* Start Data excerpts *

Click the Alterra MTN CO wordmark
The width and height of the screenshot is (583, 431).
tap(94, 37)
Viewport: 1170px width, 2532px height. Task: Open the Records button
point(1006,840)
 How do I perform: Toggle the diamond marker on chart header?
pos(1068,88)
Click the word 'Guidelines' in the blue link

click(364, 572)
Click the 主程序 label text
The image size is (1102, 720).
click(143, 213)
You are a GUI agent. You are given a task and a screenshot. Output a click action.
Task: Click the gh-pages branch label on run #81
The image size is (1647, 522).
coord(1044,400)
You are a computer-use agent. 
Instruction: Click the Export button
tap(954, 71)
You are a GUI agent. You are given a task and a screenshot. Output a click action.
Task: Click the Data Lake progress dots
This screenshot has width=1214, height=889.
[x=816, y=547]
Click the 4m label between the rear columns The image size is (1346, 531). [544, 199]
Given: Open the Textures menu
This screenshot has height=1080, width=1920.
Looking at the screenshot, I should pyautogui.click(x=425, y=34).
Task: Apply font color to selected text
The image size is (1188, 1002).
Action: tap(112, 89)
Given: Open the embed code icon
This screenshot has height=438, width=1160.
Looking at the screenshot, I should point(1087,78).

* End Data excerpts *

→ **What is asked**
Copy all the records above again, line for line, without changing anything.

→ **Reply to the exercise**
Click the Alterra MTN CO wordmark
The width and height of the screenshot is (583, 431).
tap(94, 37)
Viewport: 1170px width, 2532px height. Task: Open the Records button
point(1006,840)
 How do I perform: Toggle the diamond marker on chart header?
pos(1068,88)
Click the word 'Guidelines' in the blue link

click(364, 572)
Click the 主程序 label text
The image size is (1102, 720).
click(143, 213)
You are a GUI agent. You are given a task and a screenshot. Output a click action.
Task: Click the gh-pages branch label on run #81
The image size is (1647, 522).
coord(1044,400)
You are a computer-use agent. 
Instruction: Click the Export button
tap(954, 71)
You are a GUI agent. You are given a task and a screenshot. Output a click action.
Task: Click the Data Lake progress dots
This screenshot has width=1214, height=889.
[x=816, y=547]
Click the 4m label between the rear columns The image size is (1346, 531). [544, 199]
Given: Open the Textures menu
This screenshot has height=1080, width=1920.
Looking at the screenshot, I should pyautogui.click(x=425, y=34).
Task: Apply font color to selected text
The image size is (1188, 1002).
Action: tap(112, 89)
Given: Open the embed code icon
This screenshot has height=438, width=1160.
Looking at the screenshot, I should point(1087,78).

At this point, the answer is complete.